Supra Singhal (Supra Agarwal)

Personal information
- Nationality: Uganda
- Born: 2 March 1982 (age 44) Kampala, Uganda
- Height: 1.63 m (5 ft 4 in)
- Weight: 48 kg (106 lb)

Sport
- Sport: Swimming
- Strokes: Freestyle

= Supra Singhal =

Ugandan-Indian swimmer (born 1982)

Supra Agarwal née Singhal (born 2 March 1982, in Kampala) is a former Ugandan-Indian swimmer, who specialized in sprint freestyle events. She competed in the women's 100 m freestyle at the 2000 Summer Olympics.

==Career==
Singhal competed for Uganda in the women's 100 m freestyle at the 2000 Summer Olympics in Sydney. She received a ticket from FINA, under a Universality program, in an entry time of 59.20. She challenged seven other swimmers in heat one, including 15-year-olds Maria Awori of Kenya Nathalie Lee Baw of Mauritius. Entering the race with the fastest-seeded time, she faded down the stretch to pick up a sixth seed in a poor time of 1:08.15. Singhal's swim had also been overshadowed by fever and arm sprain that shortened her time for proper training and concentration. Singhal failed to advance into the semifinals, as she placed fifty-second overall in the prelims.

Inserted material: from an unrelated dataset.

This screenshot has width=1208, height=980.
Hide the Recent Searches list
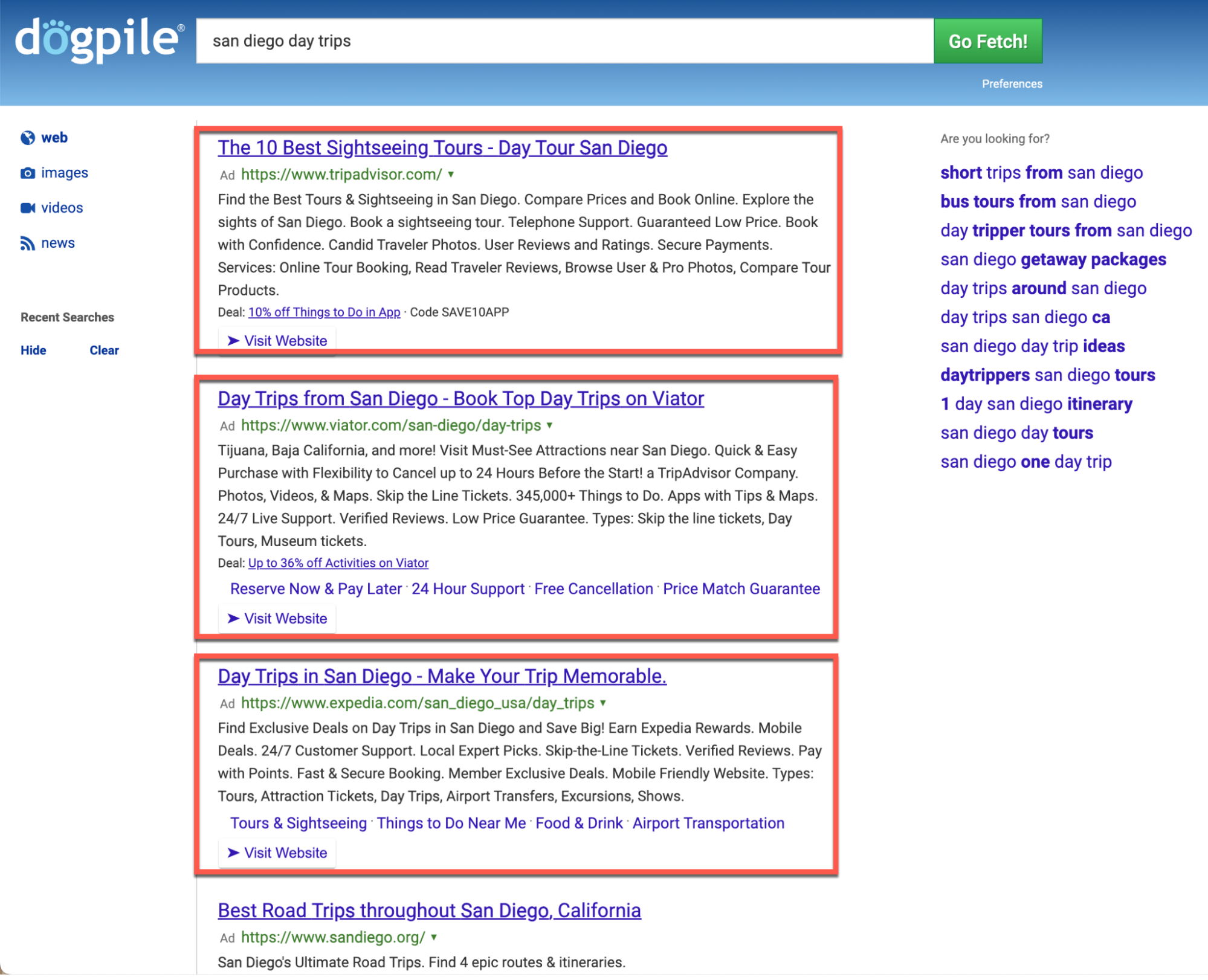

In her early career, Supra was the Uganda national champion for 4 years running from 1996 to 2000. She also bagged 12 gold medals in the East Africa Swimming Championships held in Mombasa, Kenya in 1997. Supra also represented Uganda at the Commonwealth Games in Kuala Lumpur, Malaysia in 1998.

==Personal life==
Currently Supra lives in New Delhi and, alongside her husband Varun Agarwal, runs a chain of successful restaurants in Delhi called Not Just Paranthas (NJP).